Pourquoi nous avons retenu cette adresse
La première raison est la cohérence : rares sont les maisons où le lieu, le vin et la table racontent exactement la même chose. Ici, le domaine produit le sauternes, la cuisine le travaille et la cave le conserve. La deuxième est la table elle-même, dirigée par Jérôme Schilling, Meilleur Ouvrier de France, deux étoiles au Guide Michelin, qui construit sa carte autour des accords avec le liquoreux plutôt qu'à côté. La troisième est l'échelle : treize chambres et suites, quarante couverts au restaurant, une maison que l'on occupe sans la partager avec deux cents personnes. Le parti pris décoratif de la verrerie fait le reste.
Pourquoi cet emplacement
Sauternes est un pays de vignes basses et de brumes matinales, celles du Ciron, qui font naître la pourriture noble dont dépend le vin.
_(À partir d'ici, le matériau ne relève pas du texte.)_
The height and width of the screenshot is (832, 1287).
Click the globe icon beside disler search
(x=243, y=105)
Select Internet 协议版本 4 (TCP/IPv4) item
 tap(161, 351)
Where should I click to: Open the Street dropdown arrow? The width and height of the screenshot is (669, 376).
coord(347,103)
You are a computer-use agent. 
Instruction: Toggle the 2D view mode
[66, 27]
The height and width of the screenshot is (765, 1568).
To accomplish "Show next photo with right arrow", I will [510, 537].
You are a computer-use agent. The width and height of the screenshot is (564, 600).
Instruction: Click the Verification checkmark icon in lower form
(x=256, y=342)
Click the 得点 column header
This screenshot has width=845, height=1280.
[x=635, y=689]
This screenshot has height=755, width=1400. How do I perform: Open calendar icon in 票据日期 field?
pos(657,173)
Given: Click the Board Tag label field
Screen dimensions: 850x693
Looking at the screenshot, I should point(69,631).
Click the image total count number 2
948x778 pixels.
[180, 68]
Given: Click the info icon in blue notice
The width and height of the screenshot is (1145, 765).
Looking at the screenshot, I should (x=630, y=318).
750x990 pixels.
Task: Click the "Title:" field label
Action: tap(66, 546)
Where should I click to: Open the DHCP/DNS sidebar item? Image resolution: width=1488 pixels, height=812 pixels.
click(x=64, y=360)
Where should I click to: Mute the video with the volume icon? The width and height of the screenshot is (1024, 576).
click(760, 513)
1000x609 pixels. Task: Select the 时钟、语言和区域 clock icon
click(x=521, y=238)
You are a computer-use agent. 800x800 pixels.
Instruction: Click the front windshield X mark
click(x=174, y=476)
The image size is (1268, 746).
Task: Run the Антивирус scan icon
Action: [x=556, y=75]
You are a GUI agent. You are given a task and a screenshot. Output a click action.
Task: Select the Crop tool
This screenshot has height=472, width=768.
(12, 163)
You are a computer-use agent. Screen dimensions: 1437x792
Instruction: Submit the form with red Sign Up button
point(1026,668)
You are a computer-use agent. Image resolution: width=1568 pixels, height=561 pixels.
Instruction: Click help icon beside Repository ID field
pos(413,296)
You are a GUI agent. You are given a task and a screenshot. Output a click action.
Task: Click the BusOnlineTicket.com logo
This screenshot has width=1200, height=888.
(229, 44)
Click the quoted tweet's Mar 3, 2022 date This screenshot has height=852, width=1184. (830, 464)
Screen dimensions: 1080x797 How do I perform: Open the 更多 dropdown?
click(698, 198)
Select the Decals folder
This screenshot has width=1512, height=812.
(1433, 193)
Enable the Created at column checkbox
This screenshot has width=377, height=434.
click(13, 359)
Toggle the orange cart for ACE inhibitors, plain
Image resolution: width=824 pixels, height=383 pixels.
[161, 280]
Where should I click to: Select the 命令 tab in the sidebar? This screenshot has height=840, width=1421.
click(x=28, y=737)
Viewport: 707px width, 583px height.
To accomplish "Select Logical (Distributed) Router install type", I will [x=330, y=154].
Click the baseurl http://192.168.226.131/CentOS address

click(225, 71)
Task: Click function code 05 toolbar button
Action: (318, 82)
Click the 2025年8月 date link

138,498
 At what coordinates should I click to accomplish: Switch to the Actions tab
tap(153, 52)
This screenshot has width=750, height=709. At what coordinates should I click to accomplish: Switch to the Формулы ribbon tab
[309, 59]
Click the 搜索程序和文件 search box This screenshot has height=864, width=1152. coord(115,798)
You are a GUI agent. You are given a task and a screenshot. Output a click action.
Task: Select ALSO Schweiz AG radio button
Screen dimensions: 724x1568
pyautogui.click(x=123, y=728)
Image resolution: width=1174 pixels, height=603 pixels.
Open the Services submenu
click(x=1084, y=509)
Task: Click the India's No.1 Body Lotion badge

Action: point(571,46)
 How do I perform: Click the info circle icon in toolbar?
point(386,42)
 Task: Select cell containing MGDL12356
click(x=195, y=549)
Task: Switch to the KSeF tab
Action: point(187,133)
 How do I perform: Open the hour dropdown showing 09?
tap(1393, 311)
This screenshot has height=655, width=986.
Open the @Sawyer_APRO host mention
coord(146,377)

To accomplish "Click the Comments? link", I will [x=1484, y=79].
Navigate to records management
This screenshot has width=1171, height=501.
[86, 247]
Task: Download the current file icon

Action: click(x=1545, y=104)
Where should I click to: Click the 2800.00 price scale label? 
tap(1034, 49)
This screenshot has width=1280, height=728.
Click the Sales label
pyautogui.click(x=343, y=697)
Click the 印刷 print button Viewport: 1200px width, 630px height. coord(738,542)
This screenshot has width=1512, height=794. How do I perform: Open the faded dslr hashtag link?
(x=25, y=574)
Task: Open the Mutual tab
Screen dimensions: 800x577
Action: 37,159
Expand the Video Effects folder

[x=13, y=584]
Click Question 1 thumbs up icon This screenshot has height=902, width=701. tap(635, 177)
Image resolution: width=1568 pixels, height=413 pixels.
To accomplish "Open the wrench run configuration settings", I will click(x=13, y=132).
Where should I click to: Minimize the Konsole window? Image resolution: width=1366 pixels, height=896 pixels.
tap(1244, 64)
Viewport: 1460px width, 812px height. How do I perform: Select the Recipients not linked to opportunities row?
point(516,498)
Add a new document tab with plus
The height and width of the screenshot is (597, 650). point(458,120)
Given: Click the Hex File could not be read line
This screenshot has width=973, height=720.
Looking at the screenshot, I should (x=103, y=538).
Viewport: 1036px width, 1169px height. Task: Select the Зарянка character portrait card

Depuis le château, on rejoint les autres crus classés par de petites routes, on marche dans les rangs, on emprunte un vélo pour pousser jusqu'aux villages voisins. Bordeaux est à moins d'une heure de voiture, Langon et sa gare à quelques minutes, la vallée de la Garonne juste en contrebas. Ce que l'emplacement impose : la campagne viticole n'offre ni commerces ni animation de soirée, et la voiture reste la règle pour circuler d'un domaine à l'autre.
L'essentiel en bref
Prix : luxe
Ambiance : château viticole, cristal Lalique, silence des vignes
Chambres : treize chambres et suites, de la supérieure au duplex Bacchantes
Pour qui : amateurs de vin, séjours gastronomiques, couples
Ce que nous préférons : le plafond de la salle à manger et ses cent vingt feuilles de sémillon en cristal doré
Table : restaurant Lalique, deux étoiles au Guide Michelin, chef Jérôme Schilling, quarante couverts, accords construits autour du sauternes
Services : dégustations et visites de chai sur place, cave de trois cent cinquante mille bouteilles, salle de fitness, parking privé gratuit
À proximité : crus classés de Sauternes et de Barsac, Langon, vallée de la Garonne, Bordeaux
Treize chambres dans un château de vignerons
Treize chambres et suites, c'est peu, et c'est ce qui donne à la maison son atmosphère de propriété plutôt que d'hôtel. Les catégories vont de la chambre supérieure à la suite, jusqu'au duplex Bacchantes qui emprunte son nom à l'un des motifs les plus connus de la verrerie. Le décor reprend partout la même idée : mobilier dessiné pour les lieux, pièces de cristal posées sur les consoles, détails de verre jusque dans la quincaillerie. Les fenêtres donnent sur le vignoble ou sur la cour. L'ensemble se visite presque autant qu'il se loge.
Une table pensée pour le sauternes
La salle à manger occupe cent trente mètres carrés répartis entre le bâtiment ancien et une extension signée Mario Botta, pour quarante couverts seulement. Le plafond y porte cent vingt feuilles de sémillon en cristal doré, hommage direct au cépage du domaine. Jérôme Schilling travaille le sauternes autrement qu'en fin de repas : infusion, macération, fermentation, cristallisation, le vin entre dans les plats au lieu de les accompagner de loin. Le chef sommelier construit les accords avec le domaine et ses voisins. Le service ne couvre pas toute la semaine : mieux vaut vérifier les jours d'ouverture avant de réserver.